虎眼萬年青愈傷組織培養的研究

趙栢翎 張瑋 夏辰旭 關鳳濤 楊國會

【摘 要】以虎眼萬年青子鱗莖為外植體，以MS培養基為基本培養基，附加6-BA及NAA，對其愈傷組織的生長情況進行研究。試驗結果表明：適于愈傷組織誘導的培養基為MS+1.5mg/LNAA+1.5mg/L6-BA，適宜的繼代培養基為：MS+1.5mg/LNAA+1.5mg/L6-BA，形成的愈傷組織質地疏松，顏色淺黃而透明，形成易分散的顆粒。在25℃，130r/min，600Lx 12h的循環光照下在MS+2，4-D 3.0mg/L+NAA2.0mg/L 的液體優化培養基中培養，18天后，篩選獲得最佳虎眼萬年青的懸浮細胞系。

【關鍵詞】虎眼萬年青;愈傷組織;懸浮細胞系

虎眼萬年青（Ornithogalum caudatum Ait）為百合科虎眼萬年青屬常綠多年生草本植物的干燥全草，又名胡連萬年青、海蔥、葫蘆蘭、珍珠草、鳥乳花，屬常見的觀賞花卉，原產于非洲南部，我國各地廣泛栽培[1]。虎眼萬年青有極高的藥用價值，虎眼萬年青球莖中含有大量的生物堿及化學成分，已測出的化學成分有27種之多，藥理學研究表明虎眼萬年青中的虎眼萬年青皂苷OSW -1對肺癌、乳腺癌有明顯的抗癌活體，體外抗p338淋巴細胞白血病活性結果表明，0SW - 1是常見抗癌藥物喜樹堿、阿霉素、紫杉醇抗癌活性的10～100倍，而且對正常細胞沒有毒性，因此，是一種極具開發潛力的中草藥[2]。服用本品可以增強人體免疫功能，抑制腫瘤，預防高血壓、糖尿病、動脈硬化等疾病[3]。有研究表明，虎眼萬年青不僅是一種觀賞花卉，而且也是一種具有開發前景的藥用植物[4]。本項目主要進行虎眼萬年青細胞培養研究。經查新，目前關于虎眼萬年青細胞培養的研究方面的文獻資料還未見報道。為此，筆者著重研究不同激素配比的培養基對虎眼萬年青組織培養的研究，確定出最佳方案，為實現大規模生產化工廠化提供一定的理論依據。

1 材料與方法

1.1 材料

虎眼萬年青子鱗莖，2018年1月采自吉林農業科技學院九站校區。

1.2 方法

1.2.1 外植體消毒 取虎眼萬年青子鱗莖，剝去表皮并用飽和洗衣粉侵泡1h，然后用自來水反復沖洗干凈，移入超凈工作臺，用75%的酒精浸泡50s，再用0.1%HgCl2溶液處理15min，無菌水沖洗3-5次。

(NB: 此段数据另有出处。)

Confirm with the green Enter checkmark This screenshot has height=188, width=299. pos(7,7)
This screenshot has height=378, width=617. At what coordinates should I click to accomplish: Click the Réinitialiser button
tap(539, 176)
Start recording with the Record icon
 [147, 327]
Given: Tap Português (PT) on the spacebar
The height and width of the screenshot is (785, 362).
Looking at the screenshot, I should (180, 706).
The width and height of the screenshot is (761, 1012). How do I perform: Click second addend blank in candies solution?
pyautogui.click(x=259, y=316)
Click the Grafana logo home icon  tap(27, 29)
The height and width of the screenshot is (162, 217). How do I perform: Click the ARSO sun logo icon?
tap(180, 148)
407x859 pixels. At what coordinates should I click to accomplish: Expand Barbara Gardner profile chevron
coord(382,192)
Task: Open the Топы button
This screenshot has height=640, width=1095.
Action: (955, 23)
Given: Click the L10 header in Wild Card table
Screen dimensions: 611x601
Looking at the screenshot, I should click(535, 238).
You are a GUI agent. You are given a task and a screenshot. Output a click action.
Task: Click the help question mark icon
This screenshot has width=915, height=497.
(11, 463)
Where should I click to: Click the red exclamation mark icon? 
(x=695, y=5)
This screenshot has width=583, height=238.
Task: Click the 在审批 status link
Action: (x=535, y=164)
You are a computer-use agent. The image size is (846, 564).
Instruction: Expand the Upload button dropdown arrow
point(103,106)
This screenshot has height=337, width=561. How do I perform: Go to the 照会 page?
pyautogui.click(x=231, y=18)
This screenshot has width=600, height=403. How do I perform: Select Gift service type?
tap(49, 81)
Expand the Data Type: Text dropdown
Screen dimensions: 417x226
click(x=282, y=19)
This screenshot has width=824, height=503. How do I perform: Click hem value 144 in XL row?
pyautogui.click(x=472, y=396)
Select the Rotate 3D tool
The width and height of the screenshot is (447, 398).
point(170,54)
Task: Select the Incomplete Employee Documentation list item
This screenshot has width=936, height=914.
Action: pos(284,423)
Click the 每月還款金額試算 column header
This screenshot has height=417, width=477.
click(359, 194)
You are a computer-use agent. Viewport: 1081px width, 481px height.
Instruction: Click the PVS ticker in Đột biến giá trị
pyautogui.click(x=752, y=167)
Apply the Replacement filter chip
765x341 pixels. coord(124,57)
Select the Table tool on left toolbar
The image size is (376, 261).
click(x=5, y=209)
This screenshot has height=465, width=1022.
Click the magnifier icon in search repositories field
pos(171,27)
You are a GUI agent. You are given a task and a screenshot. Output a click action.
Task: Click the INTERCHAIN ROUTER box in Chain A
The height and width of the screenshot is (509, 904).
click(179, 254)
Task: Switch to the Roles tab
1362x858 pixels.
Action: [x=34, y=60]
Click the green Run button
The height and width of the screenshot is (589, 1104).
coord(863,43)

1.2.2 培養基 愈傷組織誘導的初代培養基共9種配比，分別記做：A1：MS+6-BA0.5mg/L+NAA1.5mg/L;A2：MS+6-BA1.0mg/L+NAA1.5mg/L ; A3：MS+6-BA1.5mg/L+NAA 1.5mg/L;A4：MS+6-BA0.5mg/L+NAA 2.0mg/L;A5：MS+6-BA1.0mg/L+NAA 2.0mg/L ;A6：MS+6-BA1.5mg/L+NAA 2.0mg/L ;A7：MS+6-BA0.5mg/L+NAA 2.5mg/L;A8：MS+6-BA1.0mg/L+NAA 2.5mg/L;A9：MS+6-BA1.5mg/L+NAA 2.5mg/L;誘導愈傷組織的繼代培養基共4種配比，分別記做：B1：MS+6-BA1.5mg/L+NAA1.5mg/L;B2：MS+6-BA0.5mg/L+NAA2.5mg/L;B3：MS+6-BA1.0mg/L+NAA2.5mg/L;B4：MS+6-BA2.0mg/L+NAA0.1mg/L;建立細胞懸浮體系的液體培養基共3種配比，分別記做：C1：MS+2，4-D 3.0mg/L+NAA1.5mg/L;C2：MS+2，4-D 3.0mg/L+NAA2.0mg/L;C3：MS+2，4-D 2.0mg/L+NAA2.5mg/L。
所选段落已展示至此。